“All right, I’d suggest that everybody clear out of the tunnel for now,” Sparks said. He held up a pair of pliers and snapped them open and shut. “Fuze and I need to decommission these booby traps before we can start to haul this out of here.”
“You sure about this?” Steele asked.
Despite all his wisecracks, Sparks seemed serious and competent when it came to his job. “As sure as I’m going to be, Honcho. When it comes to the bomb squad, we like to say that you only make a mistake once in your career.”
“I don’t like leaving you boys alone,” the lieutenant said. “If nothing else, someone ought to stay down here to watch your back in case there are any Japanese lurking around. They could take you guys out and blow up this whole damn hill.”
“We won’t say no to that if you can spare a couple of guys,” Sparks said. “As long as they’re volunteers.”
“That’s easy, because one of them will be me,” Steele said. He turned to his men. “Anybody else?”
Deke found himself stepping forward. Maybe he was a fool, but he wasn’t about to leave the lieutenant alone on guard duty. “I reckon I’ll hang back with you, Honcho.”
“All right, Deke. I appreciate it, but it’s your funeral. The rest of you, get the hell out of here until you get the all clear from us.”
Not much rattled Deke, but as he watched the two wisecracking soldiers of the demolitions team prepare to deactivate the devices that the enemy had left behind, he discovered that his heart was pounding. In fact, he was a bit surprised that the lieutenant couldn’t hear it a few feet away.
The two bomb squad guys had grown serious, emphasizing the fact that the stakes were high, and one wrong move could be the end for all of them. They worked meticulously, sweat beading on their foreheads as they carefully maneuvered around the Japanese munitions, using their flashlights to catch a glimpse of any trip wires glittering in the flashlight beam.

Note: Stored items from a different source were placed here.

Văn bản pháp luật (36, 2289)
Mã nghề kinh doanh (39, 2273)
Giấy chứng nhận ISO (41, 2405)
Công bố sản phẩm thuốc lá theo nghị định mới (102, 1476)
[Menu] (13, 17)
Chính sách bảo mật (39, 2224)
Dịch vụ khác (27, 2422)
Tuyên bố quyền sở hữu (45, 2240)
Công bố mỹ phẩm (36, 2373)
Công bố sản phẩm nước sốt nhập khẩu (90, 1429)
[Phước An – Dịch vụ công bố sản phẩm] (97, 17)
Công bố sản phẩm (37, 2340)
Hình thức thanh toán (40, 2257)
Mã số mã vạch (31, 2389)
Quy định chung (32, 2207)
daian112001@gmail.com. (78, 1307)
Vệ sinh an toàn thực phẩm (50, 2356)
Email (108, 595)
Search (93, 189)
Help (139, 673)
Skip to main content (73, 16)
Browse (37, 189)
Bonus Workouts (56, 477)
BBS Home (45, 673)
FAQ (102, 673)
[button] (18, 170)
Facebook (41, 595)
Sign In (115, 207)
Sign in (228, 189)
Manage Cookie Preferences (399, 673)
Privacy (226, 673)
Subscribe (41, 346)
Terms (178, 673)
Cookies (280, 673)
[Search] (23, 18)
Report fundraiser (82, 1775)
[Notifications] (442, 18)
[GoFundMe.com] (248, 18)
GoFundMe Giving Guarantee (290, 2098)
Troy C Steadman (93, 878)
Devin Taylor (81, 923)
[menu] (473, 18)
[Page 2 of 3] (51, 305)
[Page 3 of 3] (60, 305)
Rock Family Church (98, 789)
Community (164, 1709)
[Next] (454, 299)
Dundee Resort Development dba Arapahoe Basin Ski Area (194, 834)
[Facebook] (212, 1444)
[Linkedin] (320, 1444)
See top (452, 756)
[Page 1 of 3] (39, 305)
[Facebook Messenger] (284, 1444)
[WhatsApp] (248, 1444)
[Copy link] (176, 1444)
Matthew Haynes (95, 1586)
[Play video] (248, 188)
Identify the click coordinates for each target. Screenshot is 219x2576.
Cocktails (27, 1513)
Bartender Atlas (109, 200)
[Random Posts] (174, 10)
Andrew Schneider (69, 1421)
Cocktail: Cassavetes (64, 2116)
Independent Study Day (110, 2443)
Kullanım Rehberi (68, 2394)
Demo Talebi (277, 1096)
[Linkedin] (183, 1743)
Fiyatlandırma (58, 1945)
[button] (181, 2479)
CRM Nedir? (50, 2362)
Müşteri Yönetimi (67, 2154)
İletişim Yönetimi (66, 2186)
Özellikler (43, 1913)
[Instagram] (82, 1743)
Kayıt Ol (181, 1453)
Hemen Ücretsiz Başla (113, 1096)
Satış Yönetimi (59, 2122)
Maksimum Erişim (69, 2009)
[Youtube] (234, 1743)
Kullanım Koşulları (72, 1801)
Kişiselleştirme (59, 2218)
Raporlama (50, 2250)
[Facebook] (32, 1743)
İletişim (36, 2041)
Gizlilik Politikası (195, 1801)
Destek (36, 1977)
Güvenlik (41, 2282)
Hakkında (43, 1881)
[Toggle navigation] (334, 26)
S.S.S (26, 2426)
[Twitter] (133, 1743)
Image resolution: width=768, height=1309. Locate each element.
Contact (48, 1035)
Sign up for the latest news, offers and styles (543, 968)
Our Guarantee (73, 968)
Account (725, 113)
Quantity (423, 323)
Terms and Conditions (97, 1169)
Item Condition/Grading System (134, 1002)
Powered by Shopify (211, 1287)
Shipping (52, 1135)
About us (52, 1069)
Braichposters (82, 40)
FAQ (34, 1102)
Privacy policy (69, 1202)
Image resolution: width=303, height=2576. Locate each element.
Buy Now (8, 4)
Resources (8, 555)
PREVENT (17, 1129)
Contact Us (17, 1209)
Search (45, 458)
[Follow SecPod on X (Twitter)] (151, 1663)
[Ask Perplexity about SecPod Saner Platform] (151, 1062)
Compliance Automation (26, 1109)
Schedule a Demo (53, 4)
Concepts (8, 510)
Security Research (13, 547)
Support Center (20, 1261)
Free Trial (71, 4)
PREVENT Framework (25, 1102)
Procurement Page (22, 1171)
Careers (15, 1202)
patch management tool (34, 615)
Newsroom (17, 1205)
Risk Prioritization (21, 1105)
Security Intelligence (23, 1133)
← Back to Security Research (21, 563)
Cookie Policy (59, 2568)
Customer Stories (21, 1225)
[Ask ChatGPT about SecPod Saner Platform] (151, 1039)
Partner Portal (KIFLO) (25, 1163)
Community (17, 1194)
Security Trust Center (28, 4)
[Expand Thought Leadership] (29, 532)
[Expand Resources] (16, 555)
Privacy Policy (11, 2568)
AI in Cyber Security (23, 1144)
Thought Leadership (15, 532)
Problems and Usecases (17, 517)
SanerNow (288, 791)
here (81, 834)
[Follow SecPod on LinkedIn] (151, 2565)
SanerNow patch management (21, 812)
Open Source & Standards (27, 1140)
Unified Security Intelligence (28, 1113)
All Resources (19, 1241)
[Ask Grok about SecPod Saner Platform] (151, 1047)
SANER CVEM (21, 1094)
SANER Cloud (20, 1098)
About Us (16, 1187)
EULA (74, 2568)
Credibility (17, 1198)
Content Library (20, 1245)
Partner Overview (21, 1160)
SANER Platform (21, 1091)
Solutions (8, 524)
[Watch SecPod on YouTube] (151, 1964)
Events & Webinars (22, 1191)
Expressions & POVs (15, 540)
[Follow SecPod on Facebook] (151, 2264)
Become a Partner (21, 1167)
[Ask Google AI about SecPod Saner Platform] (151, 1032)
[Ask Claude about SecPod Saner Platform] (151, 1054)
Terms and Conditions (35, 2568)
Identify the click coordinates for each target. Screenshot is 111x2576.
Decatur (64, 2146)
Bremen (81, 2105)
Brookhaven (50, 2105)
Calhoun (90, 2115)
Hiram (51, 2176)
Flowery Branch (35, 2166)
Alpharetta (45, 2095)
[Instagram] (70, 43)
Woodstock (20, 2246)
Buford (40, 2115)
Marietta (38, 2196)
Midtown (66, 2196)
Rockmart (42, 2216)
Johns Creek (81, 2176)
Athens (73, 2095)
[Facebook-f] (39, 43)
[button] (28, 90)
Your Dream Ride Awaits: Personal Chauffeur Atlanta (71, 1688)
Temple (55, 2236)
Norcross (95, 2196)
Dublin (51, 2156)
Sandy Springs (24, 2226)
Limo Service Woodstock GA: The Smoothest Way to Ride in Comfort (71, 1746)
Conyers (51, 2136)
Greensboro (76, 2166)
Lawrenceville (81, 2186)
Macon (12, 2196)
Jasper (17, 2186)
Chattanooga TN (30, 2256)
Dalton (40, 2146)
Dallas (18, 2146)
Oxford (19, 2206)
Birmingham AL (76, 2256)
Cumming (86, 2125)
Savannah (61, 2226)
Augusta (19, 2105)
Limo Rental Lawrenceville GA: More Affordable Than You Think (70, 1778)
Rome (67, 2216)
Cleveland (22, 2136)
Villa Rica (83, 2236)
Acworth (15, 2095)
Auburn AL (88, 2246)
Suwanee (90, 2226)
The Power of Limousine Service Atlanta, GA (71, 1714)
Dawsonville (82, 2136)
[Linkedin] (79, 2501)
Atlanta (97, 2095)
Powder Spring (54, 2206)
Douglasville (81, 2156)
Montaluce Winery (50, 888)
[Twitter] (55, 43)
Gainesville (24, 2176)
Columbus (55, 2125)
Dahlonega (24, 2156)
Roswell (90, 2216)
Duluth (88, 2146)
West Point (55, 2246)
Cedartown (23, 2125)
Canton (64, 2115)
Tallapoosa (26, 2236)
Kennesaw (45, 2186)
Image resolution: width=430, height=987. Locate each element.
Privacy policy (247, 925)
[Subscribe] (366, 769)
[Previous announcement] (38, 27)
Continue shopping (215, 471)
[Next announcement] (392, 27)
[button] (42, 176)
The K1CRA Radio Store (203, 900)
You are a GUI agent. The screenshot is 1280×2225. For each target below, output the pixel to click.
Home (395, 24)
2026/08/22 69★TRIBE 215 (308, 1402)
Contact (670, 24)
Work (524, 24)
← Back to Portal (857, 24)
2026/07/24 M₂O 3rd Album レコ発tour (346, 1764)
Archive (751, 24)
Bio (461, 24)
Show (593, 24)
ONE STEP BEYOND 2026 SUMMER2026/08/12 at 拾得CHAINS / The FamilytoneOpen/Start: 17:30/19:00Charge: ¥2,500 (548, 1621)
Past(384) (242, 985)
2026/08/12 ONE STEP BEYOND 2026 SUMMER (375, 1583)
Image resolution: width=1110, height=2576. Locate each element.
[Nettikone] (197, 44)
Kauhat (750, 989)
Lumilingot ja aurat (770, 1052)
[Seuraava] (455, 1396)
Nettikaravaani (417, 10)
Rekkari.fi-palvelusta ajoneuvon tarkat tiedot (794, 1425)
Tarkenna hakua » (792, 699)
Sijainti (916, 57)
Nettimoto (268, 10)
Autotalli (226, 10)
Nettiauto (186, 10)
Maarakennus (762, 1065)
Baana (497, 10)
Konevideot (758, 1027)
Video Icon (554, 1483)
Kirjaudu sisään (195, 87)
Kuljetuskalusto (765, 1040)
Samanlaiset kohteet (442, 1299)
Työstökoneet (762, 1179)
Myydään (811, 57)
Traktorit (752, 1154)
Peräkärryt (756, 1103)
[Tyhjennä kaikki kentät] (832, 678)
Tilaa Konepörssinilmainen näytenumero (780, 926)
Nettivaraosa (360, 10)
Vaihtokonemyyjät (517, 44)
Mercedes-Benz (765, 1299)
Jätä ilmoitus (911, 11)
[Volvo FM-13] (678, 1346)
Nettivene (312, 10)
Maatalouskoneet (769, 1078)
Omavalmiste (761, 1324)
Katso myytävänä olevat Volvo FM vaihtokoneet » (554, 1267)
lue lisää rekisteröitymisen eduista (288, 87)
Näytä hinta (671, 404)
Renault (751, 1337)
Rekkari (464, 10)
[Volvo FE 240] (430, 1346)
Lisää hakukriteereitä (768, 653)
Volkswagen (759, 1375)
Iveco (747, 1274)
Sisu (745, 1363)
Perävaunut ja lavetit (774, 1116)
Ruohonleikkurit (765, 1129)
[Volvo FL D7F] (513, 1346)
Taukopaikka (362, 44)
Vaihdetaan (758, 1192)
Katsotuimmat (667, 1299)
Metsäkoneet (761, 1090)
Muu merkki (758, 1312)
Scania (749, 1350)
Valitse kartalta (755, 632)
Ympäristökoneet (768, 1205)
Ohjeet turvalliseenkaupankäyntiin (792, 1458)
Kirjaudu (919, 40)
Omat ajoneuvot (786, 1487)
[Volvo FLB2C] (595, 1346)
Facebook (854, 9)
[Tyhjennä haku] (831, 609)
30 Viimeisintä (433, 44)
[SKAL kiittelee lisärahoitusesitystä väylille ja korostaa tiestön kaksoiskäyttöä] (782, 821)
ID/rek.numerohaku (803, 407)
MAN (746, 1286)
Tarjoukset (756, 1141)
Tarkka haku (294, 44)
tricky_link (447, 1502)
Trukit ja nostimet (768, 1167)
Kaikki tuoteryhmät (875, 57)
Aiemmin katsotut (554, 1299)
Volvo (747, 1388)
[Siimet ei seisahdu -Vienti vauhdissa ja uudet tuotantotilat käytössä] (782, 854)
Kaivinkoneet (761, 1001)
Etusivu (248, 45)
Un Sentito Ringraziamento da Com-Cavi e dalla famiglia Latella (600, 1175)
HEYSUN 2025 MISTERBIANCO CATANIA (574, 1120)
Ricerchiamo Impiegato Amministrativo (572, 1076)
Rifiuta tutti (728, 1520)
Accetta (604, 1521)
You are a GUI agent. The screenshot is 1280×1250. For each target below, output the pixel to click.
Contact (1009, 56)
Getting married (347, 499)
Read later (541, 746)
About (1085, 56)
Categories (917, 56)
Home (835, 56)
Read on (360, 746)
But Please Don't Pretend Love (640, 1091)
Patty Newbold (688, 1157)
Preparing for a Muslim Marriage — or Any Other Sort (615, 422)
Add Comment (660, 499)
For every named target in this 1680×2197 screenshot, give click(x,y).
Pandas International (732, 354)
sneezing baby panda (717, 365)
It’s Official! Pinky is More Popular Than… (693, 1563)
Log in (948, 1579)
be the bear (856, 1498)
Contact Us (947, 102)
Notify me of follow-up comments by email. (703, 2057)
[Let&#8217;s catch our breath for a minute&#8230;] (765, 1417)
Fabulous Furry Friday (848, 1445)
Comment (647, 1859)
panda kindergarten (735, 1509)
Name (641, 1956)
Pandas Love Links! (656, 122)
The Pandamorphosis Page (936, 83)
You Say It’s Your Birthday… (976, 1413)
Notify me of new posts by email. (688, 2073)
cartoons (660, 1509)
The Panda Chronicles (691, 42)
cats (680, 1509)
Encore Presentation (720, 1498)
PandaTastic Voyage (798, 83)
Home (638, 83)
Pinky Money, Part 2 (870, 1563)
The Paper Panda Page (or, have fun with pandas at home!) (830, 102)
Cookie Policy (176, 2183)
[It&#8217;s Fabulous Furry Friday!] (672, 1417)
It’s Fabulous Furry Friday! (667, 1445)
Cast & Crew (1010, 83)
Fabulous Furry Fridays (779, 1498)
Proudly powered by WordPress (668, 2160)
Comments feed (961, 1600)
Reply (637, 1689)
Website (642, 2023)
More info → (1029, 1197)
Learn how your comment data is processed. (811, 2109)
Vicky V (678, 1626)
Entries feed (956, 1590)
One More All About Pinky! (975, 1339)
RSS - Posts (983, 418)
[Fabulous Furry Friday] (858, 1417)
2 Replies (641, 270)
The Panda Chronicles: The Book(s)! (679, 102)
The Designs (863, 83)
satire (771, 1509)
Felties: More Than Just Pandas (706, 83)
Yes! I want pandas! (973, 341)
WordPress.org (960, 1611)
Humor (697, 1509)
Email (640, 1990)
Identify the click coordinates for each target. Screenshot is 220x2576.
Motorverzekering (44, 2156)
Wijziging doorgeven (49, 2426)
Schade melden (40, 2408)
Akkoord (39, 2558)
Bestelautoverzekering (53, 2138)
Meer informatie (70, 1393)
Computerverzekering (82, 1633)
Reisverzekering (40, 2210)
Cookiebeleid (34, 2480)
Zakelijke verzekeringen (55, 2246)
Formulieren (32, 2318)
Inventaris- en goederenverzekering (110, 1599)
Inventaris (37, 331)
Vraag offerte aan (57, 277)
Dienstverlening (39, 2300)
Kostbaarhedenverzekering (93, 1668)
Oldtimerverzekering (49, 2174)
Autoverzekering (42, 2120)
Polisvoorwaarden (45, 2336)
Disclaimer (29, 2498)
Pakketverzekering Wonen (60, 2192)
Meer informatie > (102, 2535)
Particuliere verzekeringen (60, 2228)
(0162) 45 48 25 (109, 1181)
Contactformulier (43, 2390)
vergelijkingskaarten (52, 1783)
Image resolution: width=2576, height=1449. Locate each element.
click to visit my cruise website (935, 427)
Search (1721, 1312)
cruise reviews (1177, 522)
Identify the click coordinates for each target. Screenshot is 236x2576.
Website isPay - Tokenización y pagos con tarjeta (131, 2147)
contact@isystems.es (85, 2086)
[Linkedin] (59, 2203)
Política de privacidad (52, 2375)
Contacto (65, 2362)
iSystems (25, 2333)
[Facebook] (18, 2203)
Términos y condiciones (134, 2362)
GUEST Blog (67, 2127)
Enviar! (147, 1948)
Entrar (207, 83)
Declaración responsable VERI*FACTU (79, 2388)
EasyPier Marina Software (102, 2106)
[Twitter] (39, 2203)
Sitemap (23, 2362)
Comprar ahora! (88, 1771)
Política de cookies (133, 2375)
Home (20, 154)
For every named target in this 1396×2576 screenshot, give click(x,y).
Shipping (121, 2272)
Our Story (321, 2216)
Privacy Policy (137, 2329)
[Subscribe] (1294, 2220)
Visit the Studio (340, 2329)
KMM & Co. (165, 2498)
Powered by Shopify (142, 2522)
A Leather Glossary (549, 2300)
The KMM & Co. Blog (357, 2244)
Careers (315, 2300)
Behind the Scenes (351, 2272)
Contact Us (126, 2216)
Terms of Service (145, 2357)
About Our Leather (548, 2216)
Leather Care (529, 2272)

Meanwhile, Deke pulled his eyes away to join the lieutenant in keeping an eye on the darkness beyond. They were confident that they had swept the tunnel clean earlier, but all it would take was one leftover enemy soldier with suicide on his mind to blow them all sky high. He and Honcho kept their own flashlights off so that they wouldn’t be targeted easily if there were any Japanese around.
Deke’s heart raced faster with each motion of the demolitions team, the weight of impending danger bearing down on him as if the walls of the tunnel were constricting. He couldn’t shake the feeling that something could still go wrong, that their lives hung in the balance. As Sparks and Fuze edged their way through the darkness, Deke silently prayed that they’d make it through this unscathed. He cursed himself for volunteering to stay behind, but there was no way that he was going to leave the lieutenant down here.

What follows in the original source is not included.